- Problem requirements:
In the data below, find every line with the word "will" and copy it out.

Data extracted from a collection
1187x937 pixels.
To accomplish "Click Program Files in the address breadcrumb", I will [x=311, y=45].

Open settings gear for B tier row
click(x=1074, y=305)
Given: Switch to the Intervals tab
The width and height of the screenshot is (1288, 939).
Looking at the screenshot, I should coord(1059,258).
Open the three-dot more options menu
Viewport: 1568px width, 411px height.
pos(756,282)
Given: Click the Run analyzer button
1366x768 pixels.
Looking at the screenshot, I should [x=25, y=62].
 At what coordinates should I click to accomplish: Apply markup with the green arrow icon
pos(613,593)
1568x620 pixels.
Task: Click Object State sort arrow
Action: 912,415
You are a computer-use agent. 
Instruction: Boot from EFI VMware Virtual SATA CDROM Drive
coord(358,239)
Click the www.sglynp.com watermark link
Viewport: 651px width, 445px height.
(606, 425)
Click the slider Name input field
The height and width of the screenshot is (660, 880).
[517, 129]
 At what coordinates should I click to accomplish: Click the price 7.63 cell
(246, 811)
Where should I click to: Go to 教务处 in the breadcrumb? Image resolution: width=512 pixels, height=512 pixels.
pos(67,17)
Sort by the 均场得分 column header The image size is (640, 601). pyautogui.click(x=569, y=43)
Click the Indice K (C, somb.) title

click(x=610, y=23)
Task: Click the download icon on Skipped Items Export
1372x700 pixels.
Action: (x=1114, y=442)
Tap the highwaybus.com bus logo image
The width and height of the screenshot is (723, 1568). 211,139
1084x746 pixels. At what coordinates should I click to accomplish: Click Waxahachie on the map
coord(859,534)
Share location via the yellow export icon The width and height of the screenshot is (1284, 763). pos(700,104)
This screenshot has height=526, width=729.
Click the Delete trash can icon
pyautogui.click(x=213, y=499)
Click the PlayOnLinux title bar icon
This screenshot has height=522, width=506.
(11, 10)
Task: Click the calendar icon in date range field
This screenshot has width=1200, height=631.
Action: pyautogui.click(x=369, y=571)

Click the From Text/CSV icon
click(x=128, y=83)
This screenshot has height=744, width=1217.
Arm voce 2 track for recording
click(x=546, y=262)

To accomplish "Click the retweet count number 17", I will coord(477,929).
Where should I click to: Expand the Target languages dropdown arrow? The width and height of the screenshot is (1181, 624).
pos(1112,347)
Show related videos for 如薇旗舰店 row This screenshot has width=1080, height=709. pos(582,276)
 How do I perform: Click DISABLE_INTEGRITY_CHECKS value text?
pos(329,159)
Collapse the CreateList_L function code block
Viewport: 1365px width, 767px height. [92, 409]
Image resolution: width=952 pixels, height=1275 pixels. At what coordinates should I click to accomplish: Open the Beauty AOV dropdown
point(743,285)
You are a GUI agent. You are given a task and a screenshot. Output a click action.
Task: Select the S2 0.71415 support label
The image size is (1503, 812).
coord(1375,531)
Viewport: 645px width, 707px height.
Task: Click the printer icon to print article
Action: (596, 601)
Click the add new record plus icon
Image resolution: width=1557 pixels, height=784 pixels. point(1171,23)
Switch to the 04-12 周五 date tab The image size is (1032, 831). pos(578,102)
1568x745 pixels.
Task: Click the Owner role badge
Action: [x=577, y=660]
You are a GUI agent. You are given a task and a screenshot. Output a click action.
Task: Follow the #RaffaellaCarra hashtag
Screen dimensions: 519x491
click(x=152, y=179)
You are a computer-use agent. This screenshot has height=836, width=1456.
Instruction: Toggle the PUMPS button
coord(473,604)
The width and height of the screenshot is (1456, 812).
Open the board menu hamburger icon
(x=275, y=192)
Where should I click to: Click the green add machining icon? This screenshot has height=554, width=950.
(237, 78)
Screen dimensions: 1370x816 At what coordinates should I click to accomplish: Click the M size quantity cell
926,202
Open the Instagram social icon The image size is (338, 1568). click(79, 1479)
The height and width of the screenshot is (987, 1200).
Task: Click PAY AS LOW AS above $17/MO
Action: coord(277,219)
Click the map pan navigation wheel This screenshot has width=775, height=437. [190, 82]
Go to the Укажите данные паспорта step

- Solution:
To accomplish "Click Program Files in the address breadcrumb", I will [x=311, y=45].
To accomplish "Click the retweet count number 17", I will coord(477,929).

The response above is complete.